I am using Hive v1.2.1 with Tez. I have an external partitioned table. The partitions are hourly and of the form p=yyyy_mm_dd_hh. The situation is that these partition directories in hdfs are likely to be deleted sometime. After they are deleted, hive still contains the metadata for that partition, and a command 'show partitions ' would still list the partition whose directory was deleted from hdfs.

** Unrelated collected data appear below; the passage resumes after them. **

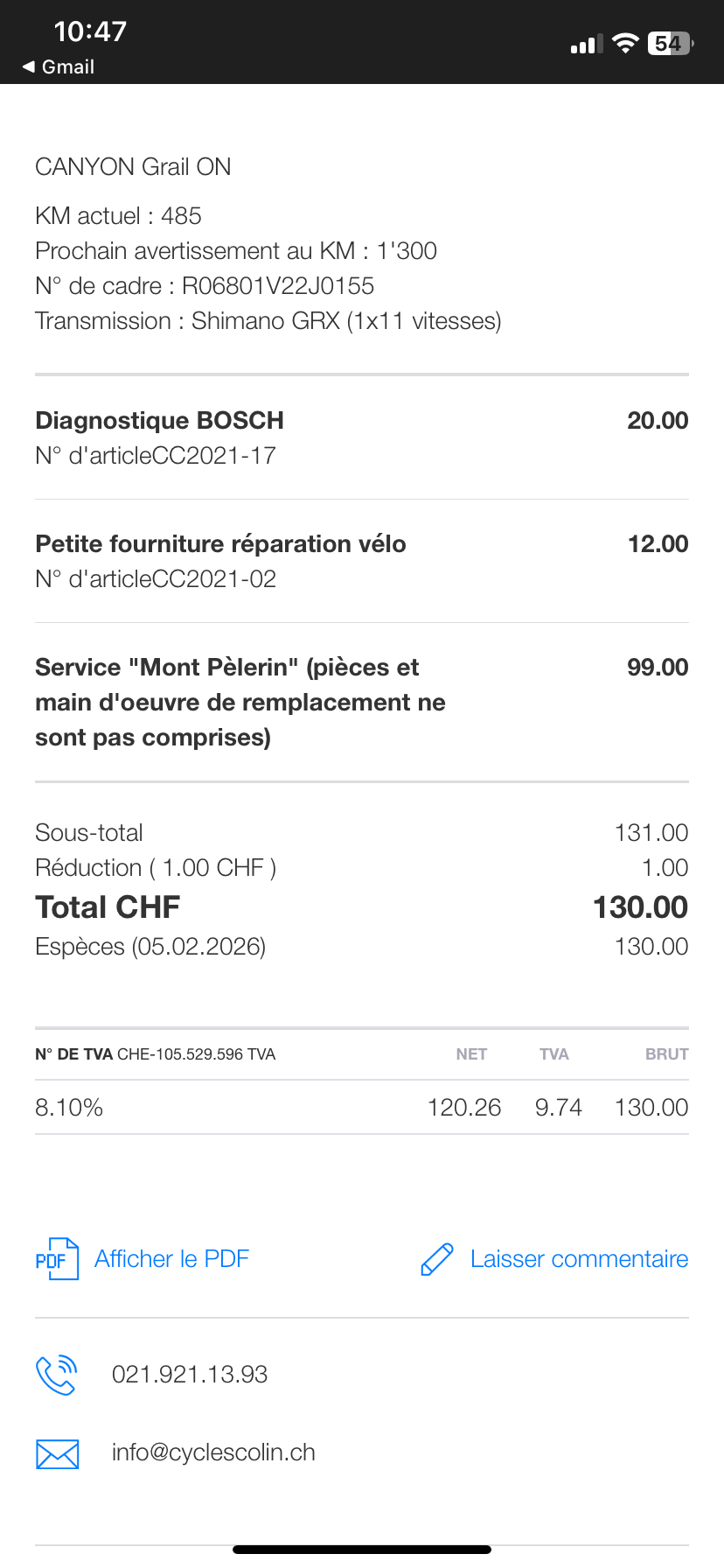Tap the Total CHF 130.00 amount
This screenshot has width=724, height=1568.
tap(640, 907)
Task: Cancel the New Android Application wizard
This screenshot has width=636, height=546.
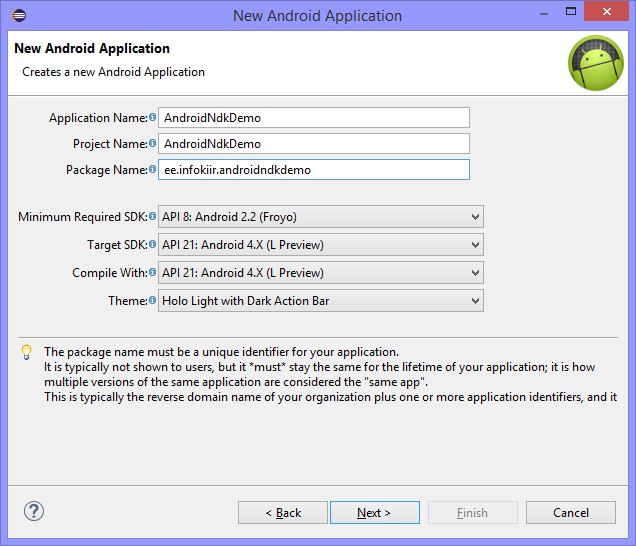Action: tap(571, 513)
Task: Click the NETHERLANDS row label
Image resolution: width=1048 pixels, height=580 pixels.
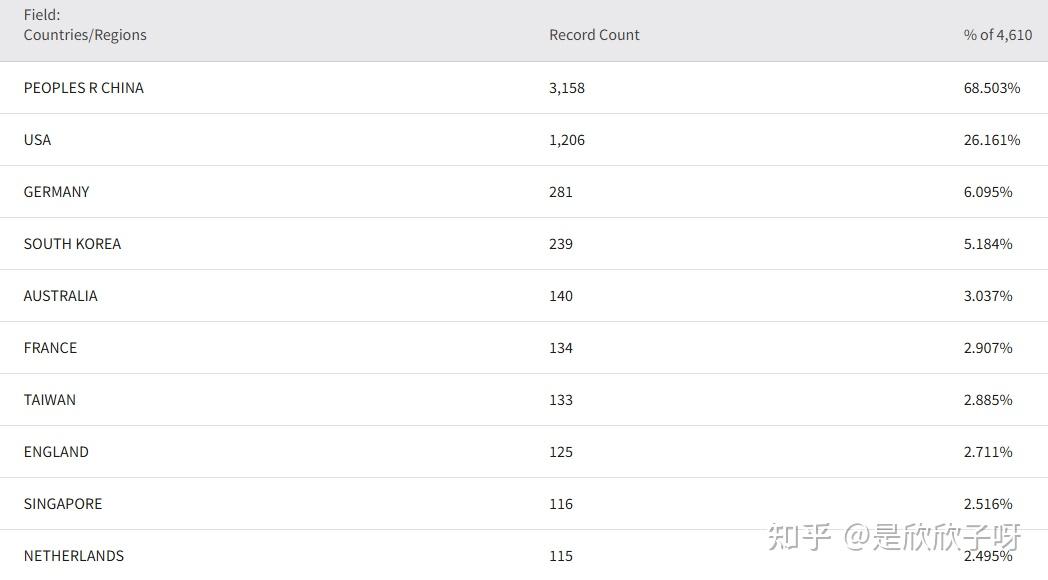Action: point(74,556)
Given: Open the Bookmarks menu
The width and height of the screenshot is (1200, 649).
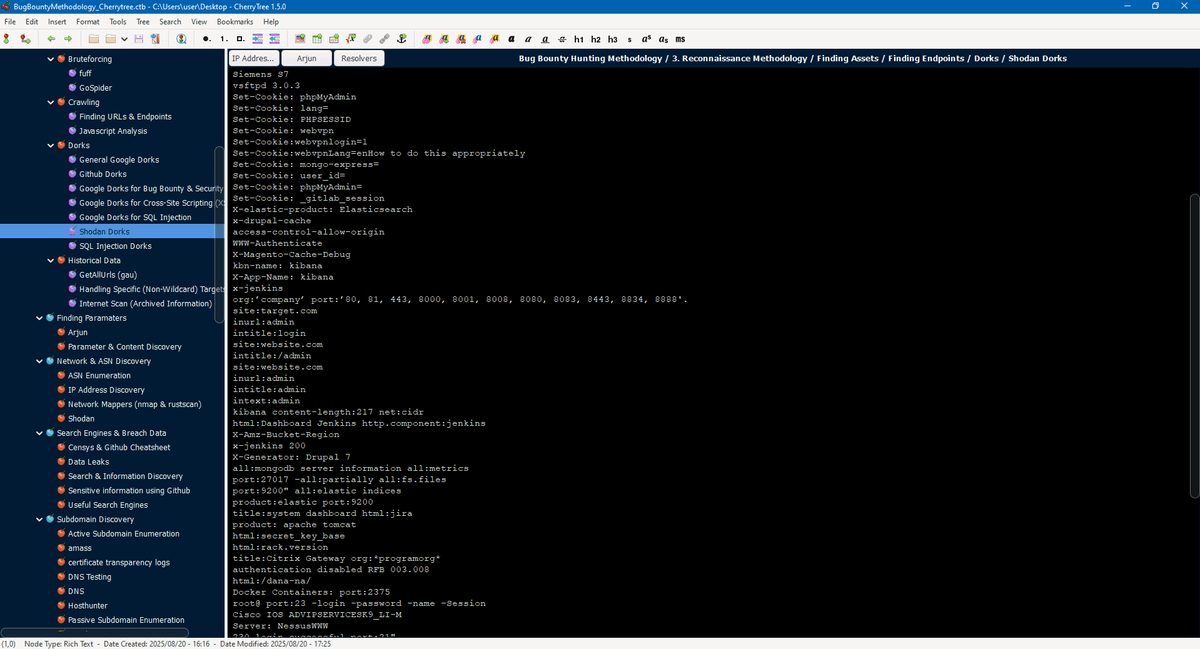Looking at the screenshot, I should [235, 21].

Normally, this is not likely to cause any problem, and a select query for the partition(whose directory was deleted) would simply result an empty resultset:

hive> select * from test_tab where p='2015_01_01_01';
OK
Time taken: 2.168 seconds

However, on running any aggregate query against the same partition, I get an error:

hive> select count(*) from test_tab where p='2015_01_01_01';
FAILED: SemanticException java.io.FileNotFoundException: File hdfs://localhost:8020/user/root/data/test_db/test_tab/p=2015_01_01_01 does not exist.

I need to have the same behavior in aggregate queries as that in other select queries. This is probably a bug in hive. Any workaround-hints for this issue would be appreciated. Best Regards.

回答1:

run below command

msck repair table test_tab;

and then run your query